A substantial chunk of recruitment especially against contract and low-grade posts is not made on merit in Pakistan. A country beset with political instability right from the beginning, the echelons of power have been occupied by feudal lords and vested interests who indulged in palatial intrigues and political wrangling. This uncertainty and instability provided justification for the army to take over, which has remained in power three times, each stint extending around 10 years. This musical chairs game did not allow consistent policies or let institutions grow. When politicians come into power they are in a hurry to satiate their hunger for power as very few governments have been able to complete their five-year terms. 

On the other hand, people wanted jobs and their first demand from their representatives has been jobs for them or for their kinsfolk. Politicians who are unable to live up to such expectations of their voters are considered weak and lose support. That’s why members of parliament had been demanding recruitment quotas, which the Supreme Court of Pakistan abolished in a human rights case. However public representatives still influence the recruitment process and manage the recruitment of some candidates against merit. Recruitment of choice persons in the police and revenue departments has enabled politicians to have a strong network of influence and support in important departments. 

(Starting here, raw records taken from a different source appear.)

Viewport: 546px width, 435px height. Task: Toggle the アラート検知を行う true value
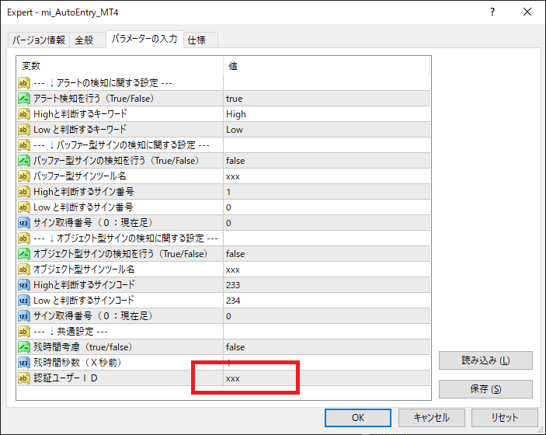pyautogui.click(x=326, y=99)
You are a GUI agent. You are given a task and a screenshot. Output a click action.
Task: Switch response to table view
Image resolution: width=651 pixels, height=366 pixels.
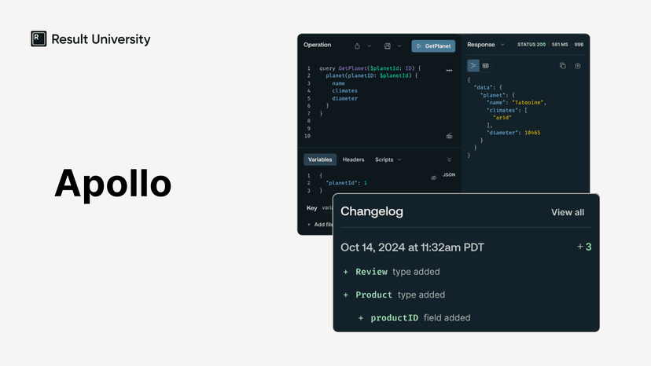point(485,66)
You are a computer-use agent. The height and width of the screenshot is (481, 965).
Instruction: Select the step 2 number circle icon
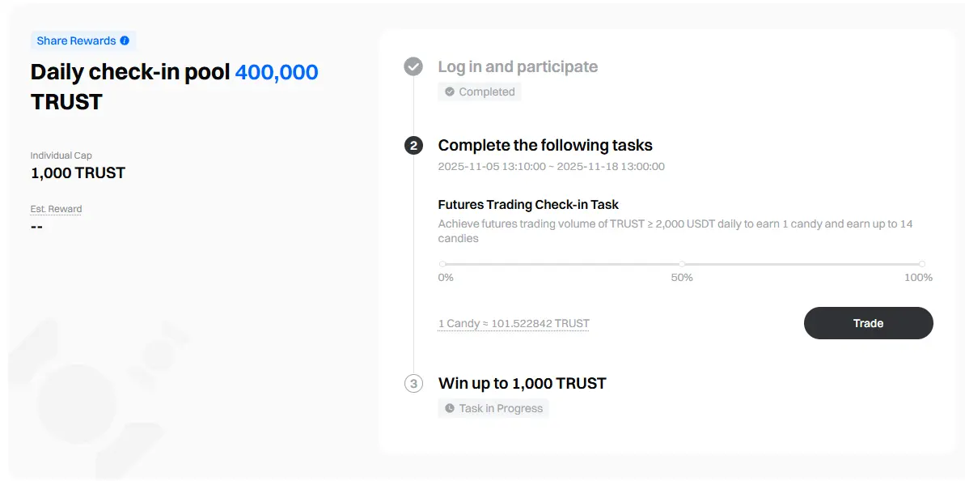[x=413, y=146]
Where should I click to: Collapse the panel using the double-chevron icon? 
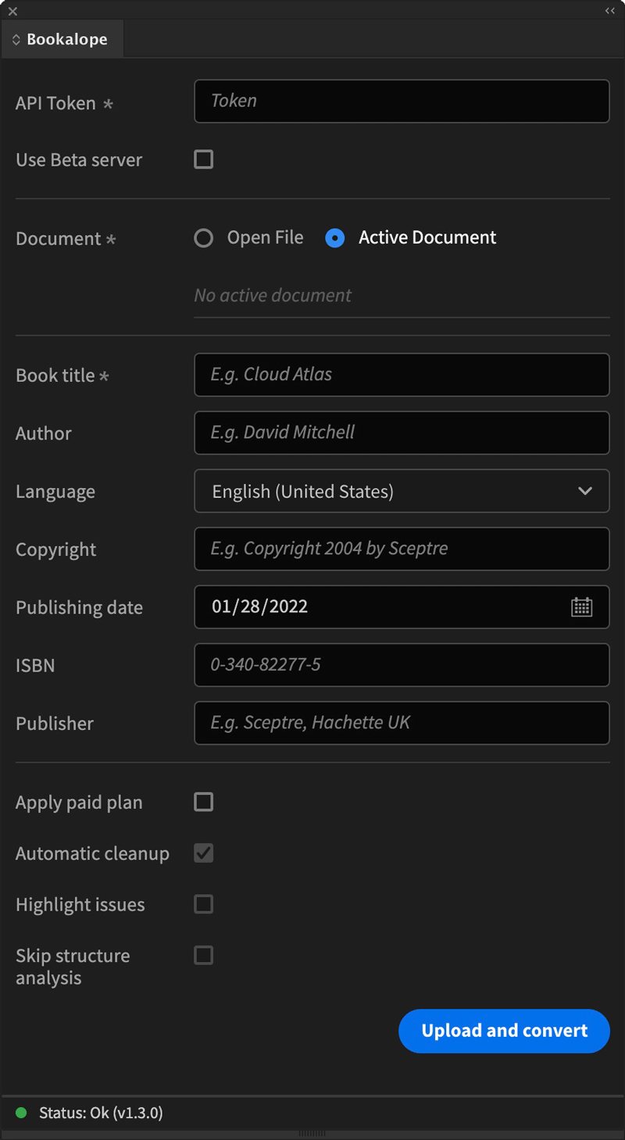(608, 11)
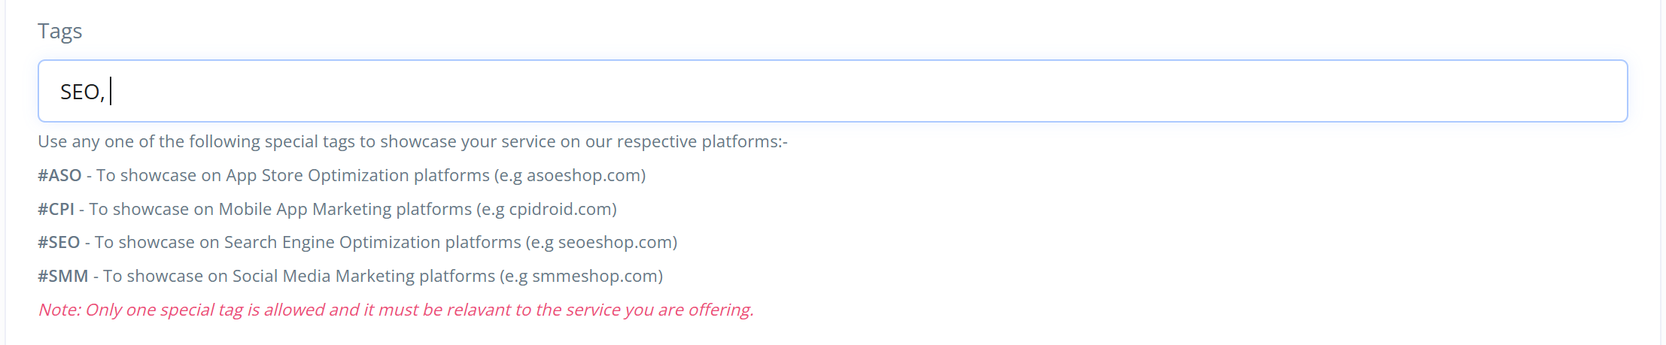
Task: Click the typed 'SEO,' text in Tags field
Action: [82, 92]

On the other hand, if politicians do not influence the recruitment process, there is every chance that bureaucrats may manipulate the recruitment process. Being groomed in authoritarian regimes during which the military created a partnership with them to run the government, they are shrewd enough to do so while apparently maintaining a semblance of merit, given they are custodians of important information and are well-conversant with the lacunae in the rules and regulations and the eligibility criteria. At times politicians and bureaucrats collude with each other to undermine merit, which is against the Constitution of Pakistan. 

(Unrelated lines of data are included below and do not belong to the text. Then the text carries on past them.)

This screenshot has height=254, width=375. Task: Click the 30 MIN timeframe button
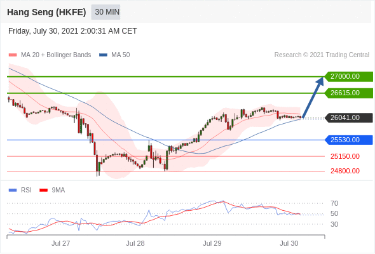[x=106, y=12]
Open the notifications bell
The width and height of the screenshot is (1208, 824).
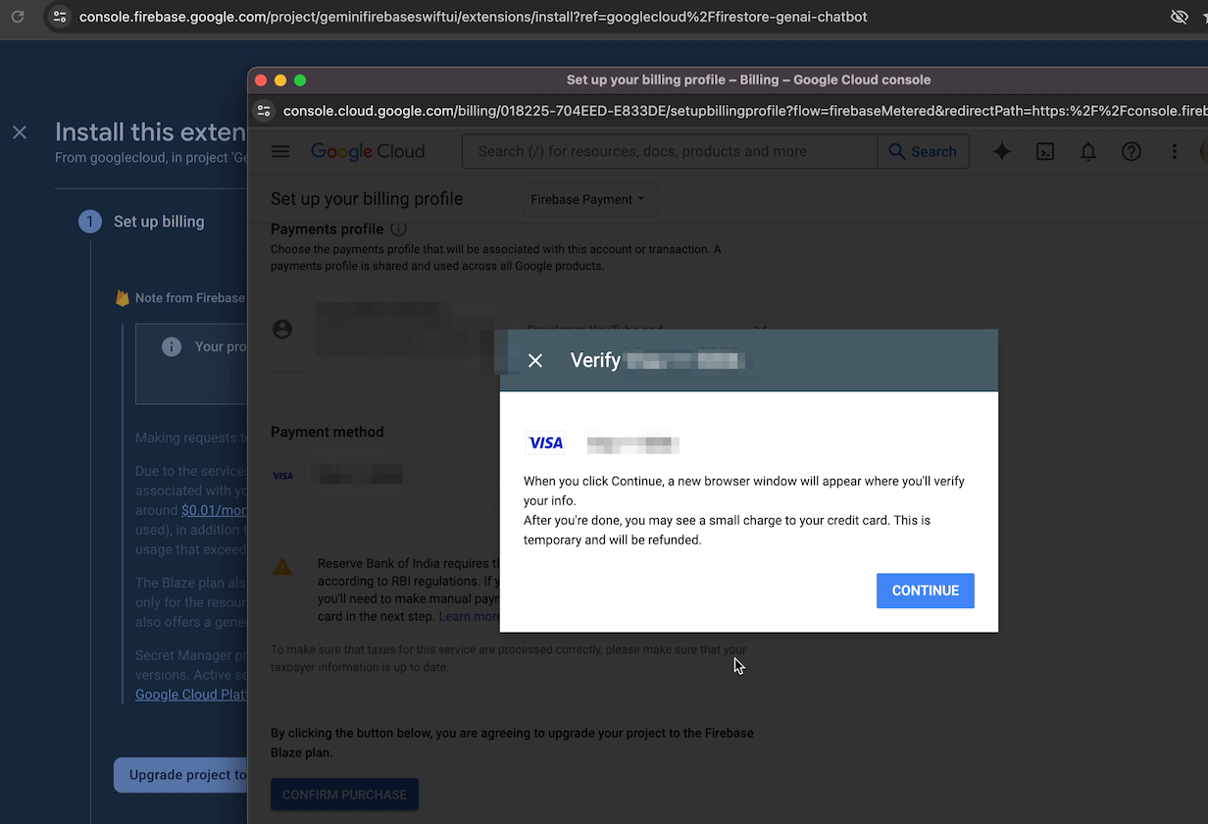pos(1088,151)
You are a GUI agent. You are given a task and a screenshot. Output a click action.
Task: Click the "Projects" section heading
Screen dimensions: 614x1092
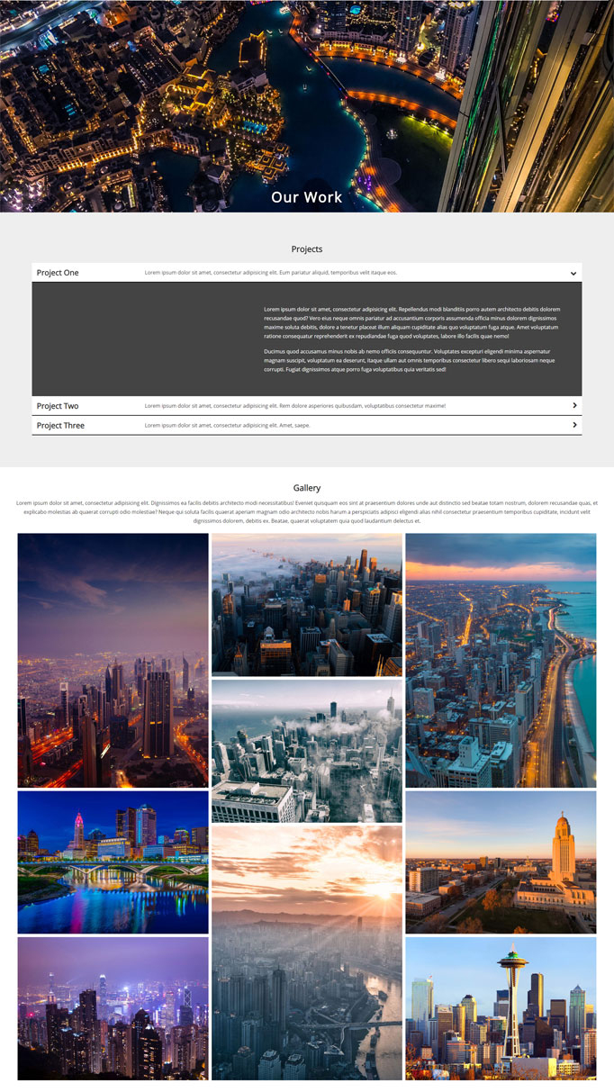[307, 249]
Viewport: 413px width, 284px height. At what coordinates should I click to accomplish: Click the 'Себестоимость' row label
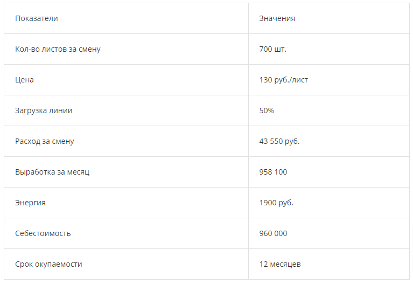pos(43,233)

The Federal Public Service Commission and four Provincial Public Service Commissions are the specialized bodies to fill in the vacant posts on receipt of requisition from the relevant Ministry/Division/Department. They are generally restricted to arranging competitive exams for civil servants and for regular/permanent recruitments. 

In the past, contract appointments were made against a few selected posts while the bulk of appointments in the government sector was made on regular basis. However, during former President Musharraf’s regime (1999-2008), the government generally shifted from the regular mode of appointment to the contract mode in view of “the changing management practices and to achieve the goals of good governance in public sector departments/organizations”. As such many posts earlier filled in through the Commissions fell beyond their purview after shifting to the contract mode of appointment. Therefore, with the advent of the contract mode of appointment, the scope for the Commissions was further reduced and most of the recruitments were left at the mercy of bureaucrats and politicians. They neither had the capacity to resist extraneous pressures nor the expertise of specialised recruitment bodies. Thus this arrangement was vulnerable to the violation of merit. Candidates who managed to get jobs through unfair means were prone to corruption, which was already rampant. Therefore this problem of recruitment against merit contributed substantially to overall corruption and has been perpetuating the corrupt order in society. 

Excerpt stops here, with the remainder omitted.